Note: Your session ID can be found on the previous Postman tab. For this example, the sessionId is 0161301c-4d30-422d-9ebb-e4a60671714e.
Click the blue Send button to the Right of the URL in Postman.
The Session Result response body contains both metrics of how accurate the model’s predictive capabilities, as well as the test data used to calculate the model’s accuracy.

Understanding the Results

The metrics returned in the session results as follows:

{
    "metrics": {
        "macroAverageF1Score": 0.81294661622530473,
        "rocAreaUnderCurve": 0.83836898395721926,
        "accuracy": 0.8314606741573034,
        "macroAveragePrecision": 0.83721624850657106,
        "macroAverageRecall": 0.8018716577540107,
        "matthewsCorrelationCoefficient": 0.63810979606417906
    },
    ...

For this introduction, we’ll only focus on the accuracy metric. The accuracy metric reads 0.8314606741573034 - which can be converted to a percent by multiplying by 100. The accuracy of this model is ~83%, meaning that when Nexosis analyzed the test set against the model, 83% of the predictions made by the model were correct.

Test Data

The data section in the session results contains the internal test set used to calculate the accuracy metrics. Notice there is two Survived fields - Survived:actual and Survived. Survived:actual is the original field used to train the model, and Survived is the value predicted by the model. In the two example cases below, the actual matches the predicted.

...
 "data": [
        {
            "Survived": "1",
            "Age": "42",
            "Sex": "female",
            "Fare": "227.525",
            "Cabin": "",
            "Parch": "0",
            "SibSp": "0",
            "Pclass": "1",
            "Embarked": "C",
            "Survived:actual": "1"
        },
        {
            "Survived": "1",
            "Age": "28",
            "Sex": "male",
            "Fare": "26.55",
            "Cabin": "C52",
            "Parch": "0",
            "SibSp": "0",
            "Pclass": "1",
            "Embarked": "S",
            "Survived:actual": "1"
        },
    ...

How to Use the Results

Now that the model exists, a prediction endpoint is available that can be used to provide predictions.

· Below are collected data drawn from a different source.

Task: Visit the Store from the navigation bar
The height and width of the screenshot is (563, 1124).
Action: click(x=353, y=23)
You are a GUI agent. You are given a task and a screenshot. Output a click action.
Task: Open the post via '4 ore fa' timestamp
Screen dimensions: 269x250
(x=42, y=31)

Open the models folder and click POST /models/:modelId/predict
Click Params and paste the model ID for modelId Value.

Next, click Body and paste the following code:

 {
 "data": [
        {
         "Pclass":  "3",
         "Sex":  "male",
         "Age":  "34.5",
         "SibSp":  "0",
         "Parch":  "0",
         "Fare":  "7.8292",
         "Cabin":  "",
         "Embarked":  "Q"
     },
     {
         "Pclass":  "3",
         "Sex":  "female",
         "Age":  "47",
         "SibSp":  "1",
         "Parch":  "0",
         "Fare":  "7",
         "Cabin":  "",
         "Embarked":  "S"
     }
 ]
}

The above JSON represents the data of two different Titanic passengers. By sending these features to the predict endpoint in the request body, the model’s prediction of their survivability will be returned. Prediction Results

Click the blue Send button to the Right of the URL in Postman.
Scroll down to see the Response. The predicted Survived field will be included along with the features submitted.

Batch Predictions

As shown in the previous example, more than one set of features can be submitted at once as a batch. Currently the prediction endpoint only allows JSON formatted input but will soon allow CSV.

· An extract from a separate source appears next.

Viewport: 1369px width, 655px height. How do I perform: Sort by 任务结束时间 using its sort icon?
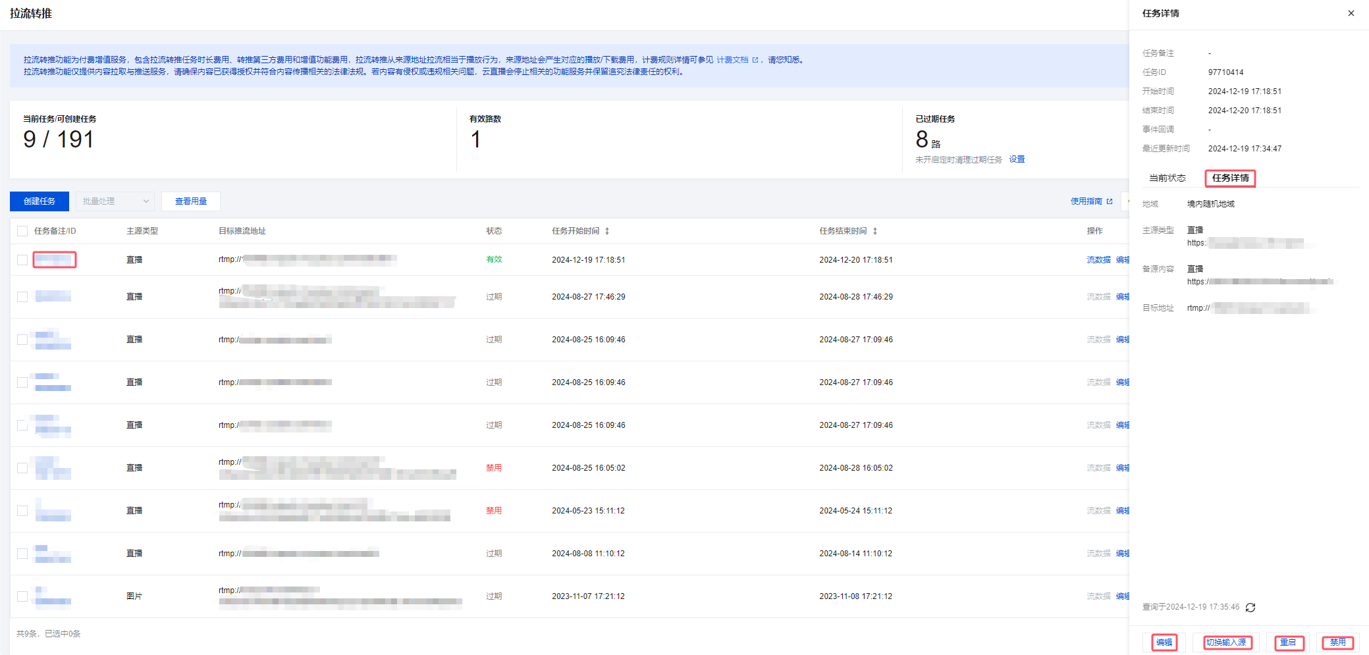[x=875, y=231]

Here’s the slightly modified version of the Kaggle Titanic test dataset formatted in JSON. You can grab this dataset here.

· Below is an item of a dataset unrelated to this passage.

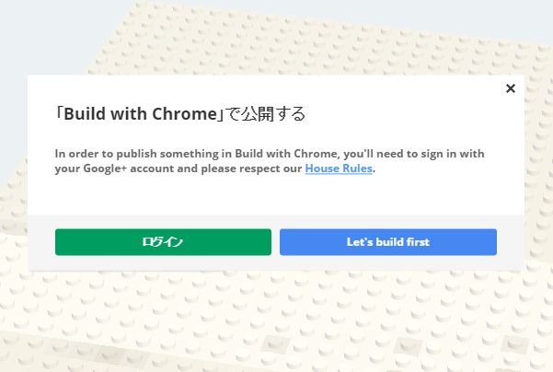Choose the blue Let's build first button

388,242
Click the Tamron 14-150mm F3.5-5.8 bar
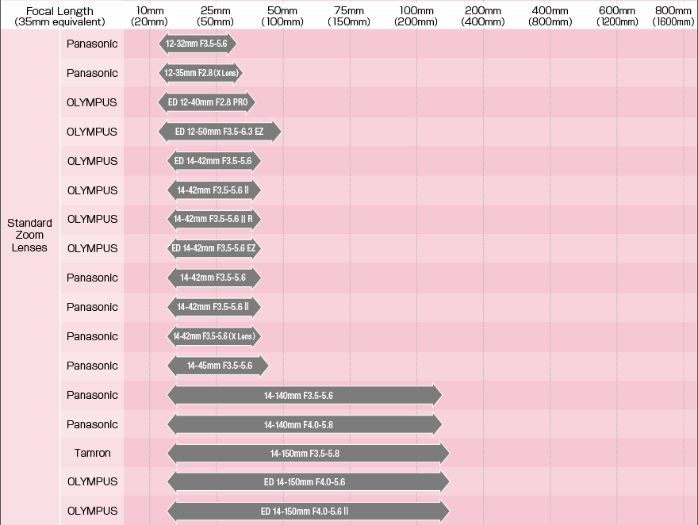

By repeating the previous prediction 5 steps above (don’t forget to set your ModelID), you can submit a much larger set of predictions like so:

Prediction Results

Note: It’s important not to submit too many predictions. If the JSON body is too large, it will time-out and you will receive an error.

Next Steps

I started writing this tutorial on the belief that the Titanic is the ‘hello world’ of machine learning. However, after building this model I’m starting to re-think this, as should you.

Here are some questions we’ll be looking into in part 2 of this series:

What about the crew?
Why were the lifeboats only at 62% capacity?
How much do we really trust this dataset?